On his website, Mr. Marbut posted a seven-step plan for attacking the federal commerce power, centering on passage of Firearms Freedom Acts. Enthusiasts got them introduced in more than 20 states. Nine legislatures passed them. Only one governor vetoed the bill, Democrat Brad Henry of Oklahoma.

Arizona Gov. Jan Brewer, a Republican, signed, even as she vetoed a similar measure applying to light bulbs. "Both bills invite lawsuits that would restore our Founding Fathers' vision of a limited federal government based on the 10th Amendment," said her veto message, but "the Firearms Freedom Act is the more immediate and practical vehicle for achieving the objective."

Following a strategy pioneered by Thurgood Marshall and the civil-rights movement, Mr. Marbut rounded up allies to file friend-of-the-court briefs. In addition to gun groups, conservative advocacy organizations such as the Goldwater Institute filed briefs backing the court challenge.
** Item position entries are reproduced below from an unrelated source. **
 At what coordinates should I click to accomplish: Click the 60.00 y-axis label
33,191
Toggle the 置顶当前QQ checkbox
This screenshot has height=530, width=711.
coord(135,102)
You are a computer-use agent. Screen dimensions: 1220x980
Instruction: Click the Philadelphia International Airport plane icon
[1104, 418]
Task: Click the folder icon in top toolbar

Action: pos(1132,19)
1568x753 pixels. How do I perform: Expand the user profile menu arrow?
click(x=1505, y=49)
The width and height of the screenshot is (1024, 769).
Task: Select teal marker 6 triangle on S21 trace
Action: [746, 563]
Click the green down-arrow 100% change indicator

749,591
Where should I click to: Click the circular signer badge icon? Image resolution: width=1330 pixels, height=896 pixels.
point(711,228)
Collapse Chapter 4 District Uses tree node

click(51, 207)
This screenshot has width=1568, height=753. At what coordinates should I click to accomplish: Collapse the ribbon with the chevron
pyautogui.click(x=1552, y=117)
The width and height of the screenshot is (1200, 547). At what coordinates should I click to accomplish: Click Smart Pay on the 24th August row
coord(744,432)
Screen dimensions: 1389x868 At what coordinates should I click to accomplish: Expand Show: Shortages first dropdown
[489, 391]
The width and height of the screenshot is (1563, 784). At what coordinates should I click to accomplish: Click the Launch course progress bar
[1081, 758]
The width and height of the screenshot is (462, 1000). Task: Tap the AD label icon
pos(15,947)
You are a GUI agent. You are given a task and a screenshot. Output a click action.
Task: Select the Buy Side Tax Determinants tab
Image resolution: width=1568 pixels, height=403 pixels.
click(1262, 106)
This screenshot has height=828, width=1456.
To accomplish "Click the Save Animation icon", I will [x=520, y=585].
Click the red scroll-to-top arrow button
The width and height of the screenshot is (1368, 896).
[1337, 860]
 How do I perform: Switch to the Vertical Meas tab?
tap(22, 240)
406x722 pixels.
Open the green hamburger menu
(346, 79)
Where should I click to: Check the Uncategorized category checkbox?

Mr. Marbut took an even more restrictive view of federal commerce power than did farmer Filburn. Where the farmer claimed his wheat was beyond congressional regulation because he didn't seek to market it, Mr. Marbut says Congress lacks authority over products even when they're sold, if not sold over state lines.

As he predicted, he lost the first round in federal court. Federal District Judge Donald Molloy wrote that the Montana legislature was free "to riddle the statutory code with 'political statements'" but not to invent its own constitutional law.

Mr. Marbut expects to fall short at the appeals court, as well. If he gets to the Supreme Court and loses there, he is readying a Plan B. He calls it "Sheriffs First," a bill that would authorize Montana sheriffs to arrest federal lawmen who enter their counties without permission.